Vielleicht wäre die Empörung des Springer-Boulevardblatts über Fragen von Sexualität, interkulturelle Probleme, Gleichstellung der Geschlechter und Feminismus zumindest etwas ehrlicher, würde Bild.de etwas sensibler damit umgehen. Doch wer den Beitrag »Aufregung um Flüchtlings-Doku im Kinderkanal« abruft, kann unter Umständen eine unerfreuliche Überraschung erleben. Es mag an unausgereiften Algorithmen liegen, aber der Anzeigenabteilung bei Springer hätte vielleicht auffallen können, was für Anzeigen sich in den Beitrag über eine Kindersendung geschlichen haben. »Mit Po-Klaps zum Höhepunkt, so geht’s« ist ein eingeblendeter Werbebanner für das offensichtlich Springer-eigene Angebot »BildFitness« überschrieben. Zu sehen ist eine Frau in Unterwäsche, die in eindeutiger Pose über einem Mann hockt.

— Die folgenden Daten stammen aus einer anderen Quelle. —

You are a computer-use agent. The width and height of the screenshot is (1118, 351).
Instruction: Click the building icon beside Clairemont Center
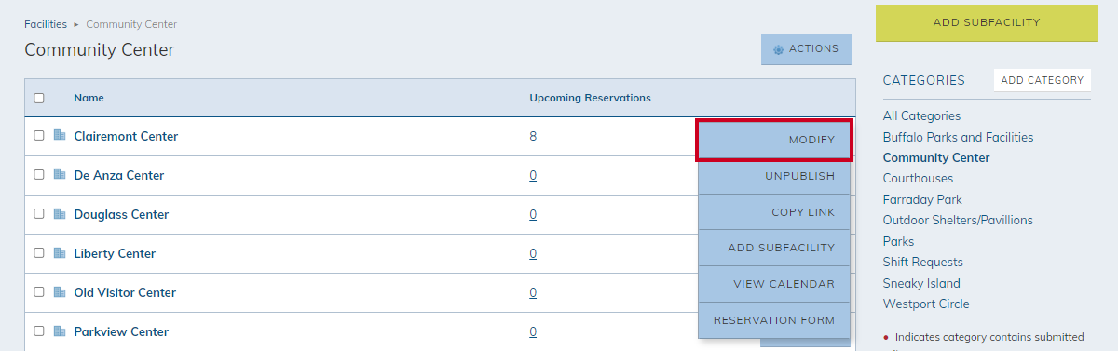[x=60, y=136]
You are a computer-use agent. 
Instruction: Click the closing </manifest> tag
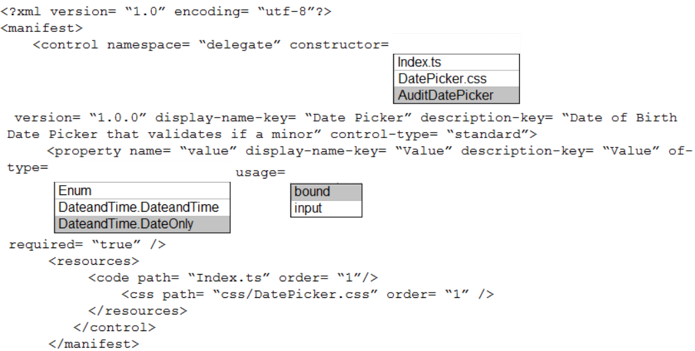94,344
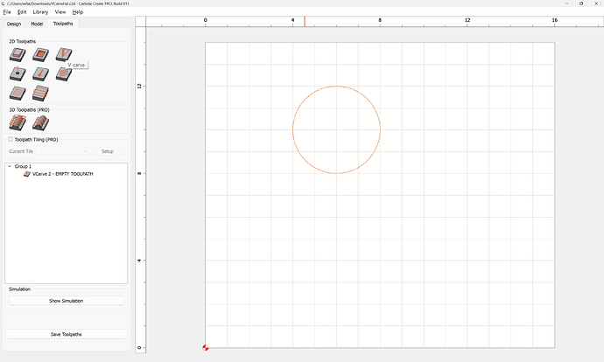
Task: Open the Library menu
Action: coord(40,12)
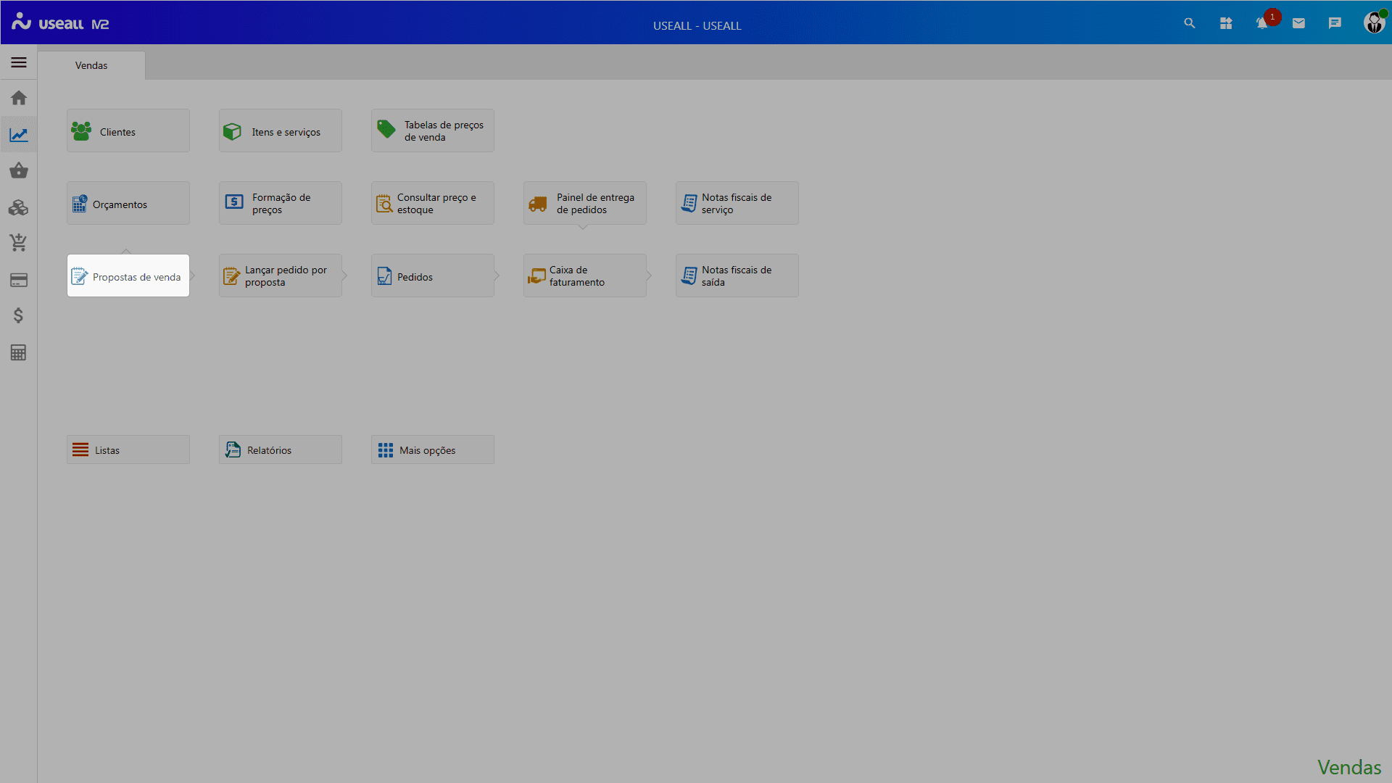Open Notas fiscais de saída

(737, 276)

AfD-Politiker mimen die besorgten Bürger

»Bereitet KiKa unsere Mädchen auf Ehen mit islamischen Einwanderern vor?«, empört sich dann auch die AfD-Politikerin Alice Weidel via Twitter. Wer von den Erregten die Kika-Doku tatsächlich gesehen hat, ist unklar. Auf der Website des Senders ist sie nicht mehr zu finden, wohl aber bei Youtube abrufbar. »Tatsächlich enthält der vom Hessischen Rundfunk produzierte Film auch irritierende Szenen«, räumt Imre Grimm auf maz-online.de ein. Doch »rational betrachtet, ist die Sache komplexer«, als es AfD-Politiker und »Bild« darstellten. Malvina weiß sich durchaus zu wehren, wenn ihr Freund vermeintliche Ansprüche erhebt, etwa, als er sich wünscht, sie solle ein Kopftuch tragen. Ihre schlagfertige Antwort: »Ich bin eine Christin. Und eine Emanze.« Auch einer verfrühten Heirat erteilt sie eine klare Absage. Von einem »Kompromiss« spricht das Mädchen dagegen, als sie erklärt, aus Rücksicht auf Diaa auf allzu kurze Kleidung zu verzichten. »An keiner Stelle enthält der Film die Botschaft, dass Malvinas Lebensentwurf erstrebenswert sei«, urteilt Grimm. Michael Hanfeld auf faz.net sieht dagegen »eine Jugendliche, die noch keinen klaren Lebensentwurf hat, und auf einen jungen Mann trifft, der genau weiß, welche Rollen er und ›seine Frau‹ in der Welt spielen sollen. Sie gibt Freiheiten auf, bevor sie sich ausprobiert hat, passt sich seinen Vorstellungen und Vorschriften an und ordnet sich unter.«

»Die Sorge um Malvina ist auch deshalb wohlfeil, weil sie als junge Frau mit einer starken Meinung kaum wahrgenommen wird«, kommentiert dagegen Rosenkranz und rät zu einer Versachlichung der Debatte, indem er etwa fragt, ob es vom Sender klug gewesen sei, bei solch einem Thema auf eine einordnende Kommentierung zu verzichten. Auch sei rätselhaft, warum der Kika eine begleitende Talksendung mit den Protagonisten vor und nicht nach der Doku ausstrahlte. »Es wäre einfach wichtig gewesen, über den Inhalt des Films zu diskutieren, über Werte und Ansichten, und zwar mit Kindern, Jugendlichen, Experten. Der Film wäre ein guter Anlass dafür gewesen«, so Rosenkranz.